The inaugural event, which took place on Oct. 2 in the university’s Santos Manuel Student Union Events Center, was to celebrate the first-generation community, engage in discussions, bring more awareness to the first-generation student experience, and support students’ transition to CSUSB.
Primavera Reza-Nakonechny, STEM counselor at the STEM Center in the College of Natural Sciences, said it was important to attend the event. As a first-generation student, she said she struggled during her undergraduate years to find peers and mentors with a similar background. She didn’t realize how important it was to find this support until she went to graduate school.
“Now being in my role as a first-generation staff, I feel it is so important to give back to the community and give back to other students who are in similar positions that I was in,” she said. “I think this (event) is very important because it’s empowering to the students, it’s validating their successes, it’s showing you have a strong support and strong community here.”

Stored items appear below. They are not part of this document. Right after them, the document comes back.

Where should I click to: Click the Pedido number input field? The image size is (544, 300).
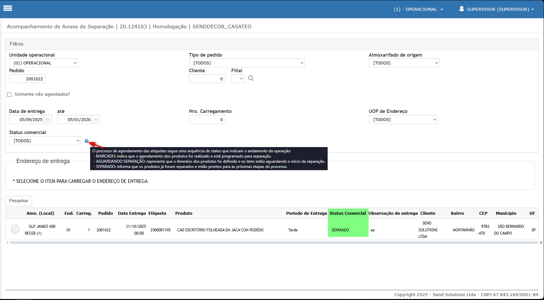(28, 79)
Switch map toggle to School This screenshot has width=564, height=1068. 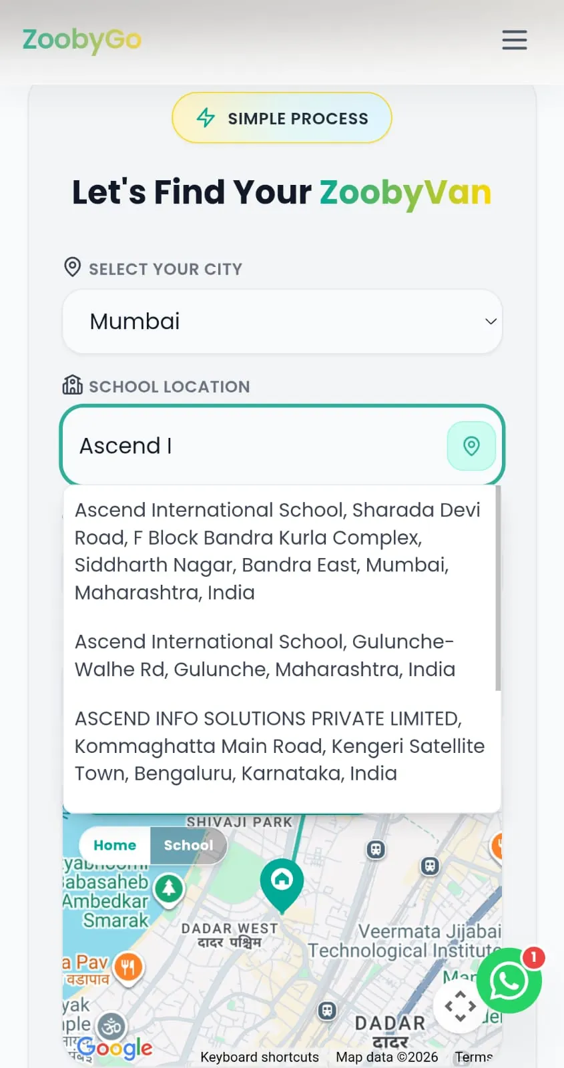coord(189,845)
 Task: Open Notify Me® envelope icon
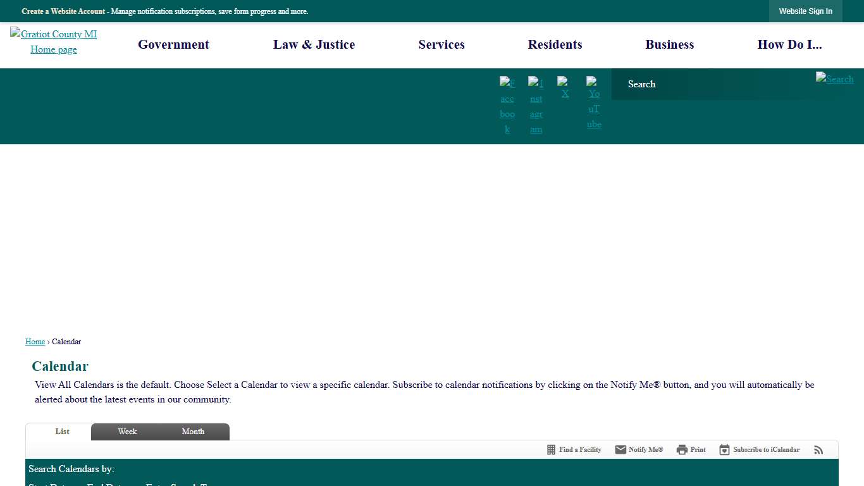click(x=620, y=449)
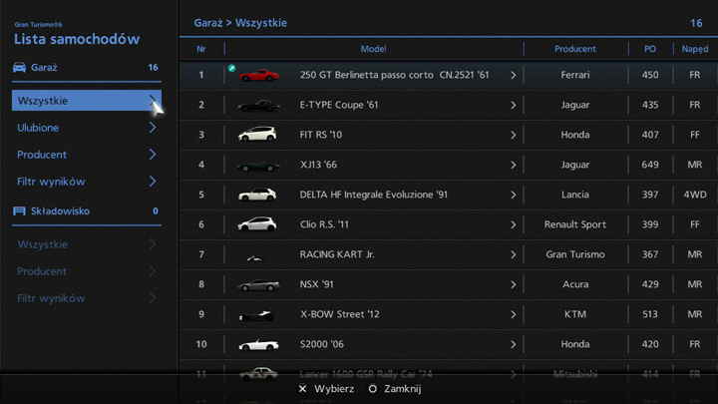Sort list by the Producent column header
This screenshot has width=718, height=404.
[x=575, y=48]
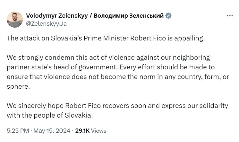Click the 5:23 PM timestamp
Image resolution: width=239 pixels, height=142 pixels.
click(18, 131)
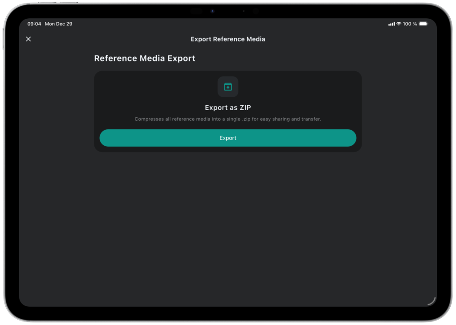The height and width of the screenshot is (325, 456).
Task: Select the "Export as ZIP" option label
Action: [x=228, y=108]
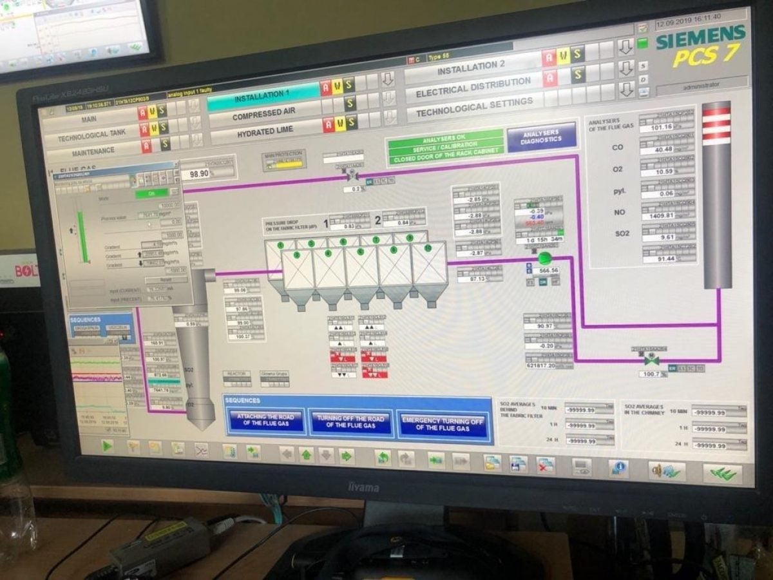Toggle the green On mode in faceplate

[x=152, y=193]
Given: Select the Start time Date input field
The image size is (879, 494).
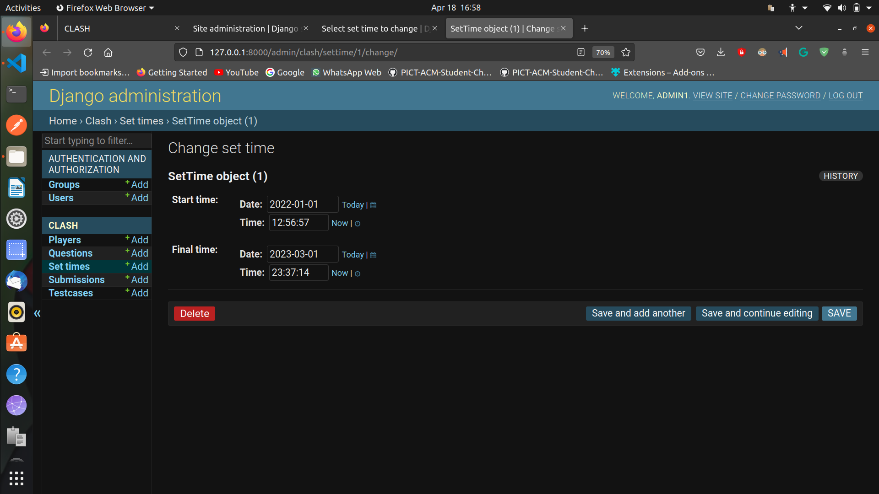Looking at the screenshot, I should point(302,204).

The event proved to be popular, as registration for the inaugural event reached capacity. About 250 first-generation students, faculty, staff and administrators attended the reception. Overall, 81 percent of CSUSB’s student population identifies as first-generation, estimating 16,000 first-generation students on campus this academic year. Around 70,000 CSUSB alumni are first-generation.
The welcoming speakers included Ashley Watterson, First Year Experience coordinator; Shari McMahan, provost and vice president for Academic Affairs; and Jay “Von” Monteza, CSUSB psychology transfer student who is first-generation. Donna Gotch, professor of communication studies and first-generation college student, spoke following lunch and a group discussion.
“We, among many other institutions across the United States, are taking proactive steps to really address not only the challenges and the needs that first-generation students have, but to begin to celebrate all that you bring to our campus community,” Watterson said in her welcome remarks.
“We never want our first-generation students to be ashamed that they are the first in their family to go. Truly you are the trailblazers, the community leaders, whether that’s for your family members, your siblings, your cousins, or for people that are just in your community.”
“You have to take initiative. You need to extend your hand and ask for help, to be a bit vulnerable so you can become stronger,” said Monteza, who shared his experiences of being a first-generation college student. “When you ask for help, you acknowledge that you don’t know much, but it also gives you the opportunity to learn and become better … and even though it seems scary at the moment, you do have people around you who are on your side, who share similar stories … It may not always be fun, it may not always be easy, but it will always be worth it.”
Attendees participated in both a small and large group discussion as well as a Kahoot activity, which was created to help “re-educate” students on some of the services on campus as they navigate through their first year at CSUSB. Attendees also received a first-generation T-shirt and button.
The I’m First Alliance initiative will feature a series of transitional workshops in the fall to address both the challenges first-generation students may face and the assets and perspectives they bring to enrich the campus community. Visit the First Year Experience website for more information.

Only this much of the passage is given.